"Ma foi!" exclaimed a strong voice, which sounded somewhat familiar, "one would imagine this Condé to be a king!" and looking round, I recognised the Englishman who belonged to the Queen's Guards.

"Be careful," said I, warningly. "It is unwise to abuse Condé here."

"For to-day!" replied he, laughing. "To-morrow it may be different. Pardon me, monsieur, but I do not understand your people. They are too much like quicksilver; one is never sure where to catch them. Just now they welcome Condé as a hero, but who can say what they will do in a week?"

"Monsieur makes the mistake of most strangers; he judges the country by Paris, which is wrong," I remarked.

"Perhaps so. Paris is almost the only place with which I am acquainted. But are you, too, waiting to cheer Condé? If not, let us slip away from the crowd; the noise is becoming a nuisance."

He was such a pleasant fellow that I gladly joined him, and we strolled back together to the Palais Royal. His name, as I have mentioned, was John Humphreys, and, although still a young man, he had already been through numerous adventures. In the great English Civil War he had fought at his father's side for King Charles. Then, being left alone and penniless by the death of his father in the Low Countries, he had journeyed to Paris and taken service in the Queen's Guards. There were numerous English exiles in Paris at that time, but most of them, I think, were in the pay of Condé.

Raoul had not returned, so that I was glad of the Englishman's company, and, indeed, we very soon became good friends. He was never tired of talking about his country and of his hope one day to live there again. Sometimes I accompanied him to his quarters at the Palais Royal, where he introduced me to a few of his comrades, but more often we strolled about the city.

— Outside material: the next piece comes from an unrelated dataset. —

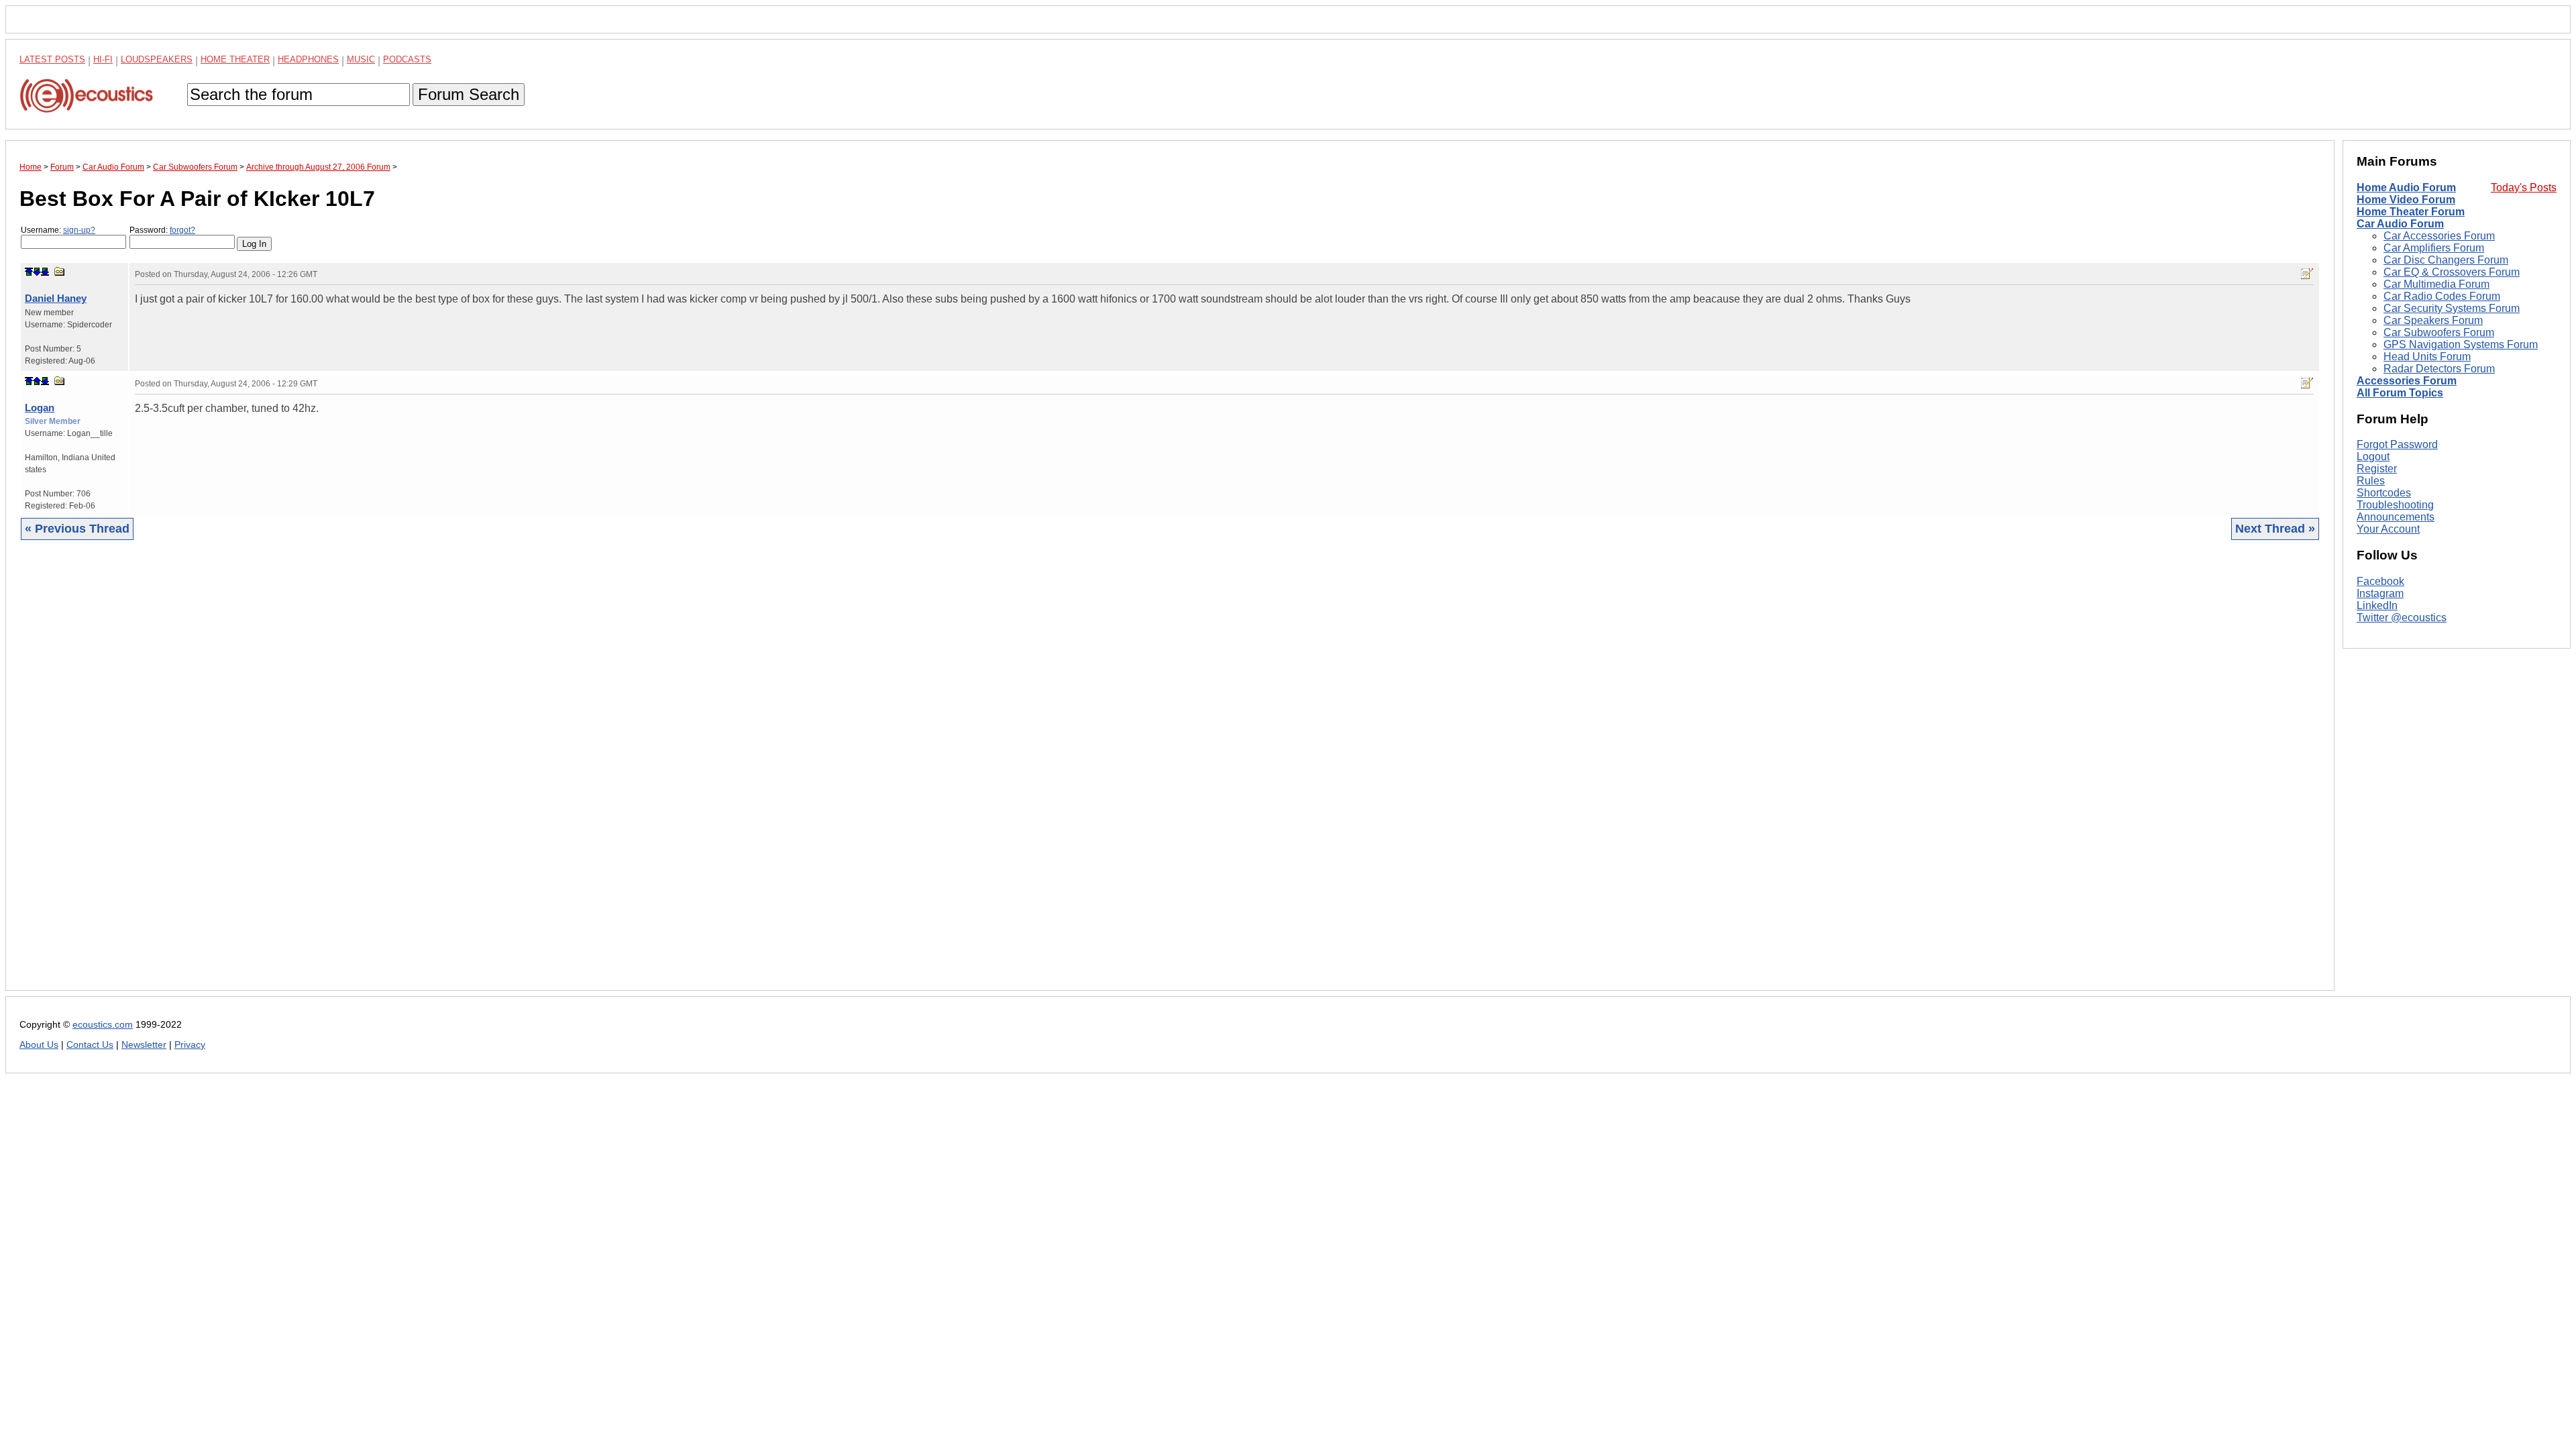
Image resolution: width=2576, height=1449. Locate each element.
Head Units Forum (2427, 356)
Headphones (308, 59)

For once in a while Paris was actually quiet. The people went peacefully to their daily work; the lowest classes retired to their dens, and one could take a morning walk without meeting a howling mob. Every one repeated the same tale. Mazarin would never return; Condé was master, and the stupid Fronde was at an end.

Madame Coutance had returned to Paris with her niece, and occasionally I spent an hour at her house, where she treated me with much kindness; only she would insist that I was a silly fellow not to abandon a lost cause.

For a time it really seemed that Condé's triumph was assured, but soon I began to hear whispers that all was not right in the Palais Royal. Bits of gossip picked up by the Englishman, and a word or two from Le Tellier, made me imagine that Condé's position was less safe than he imagined.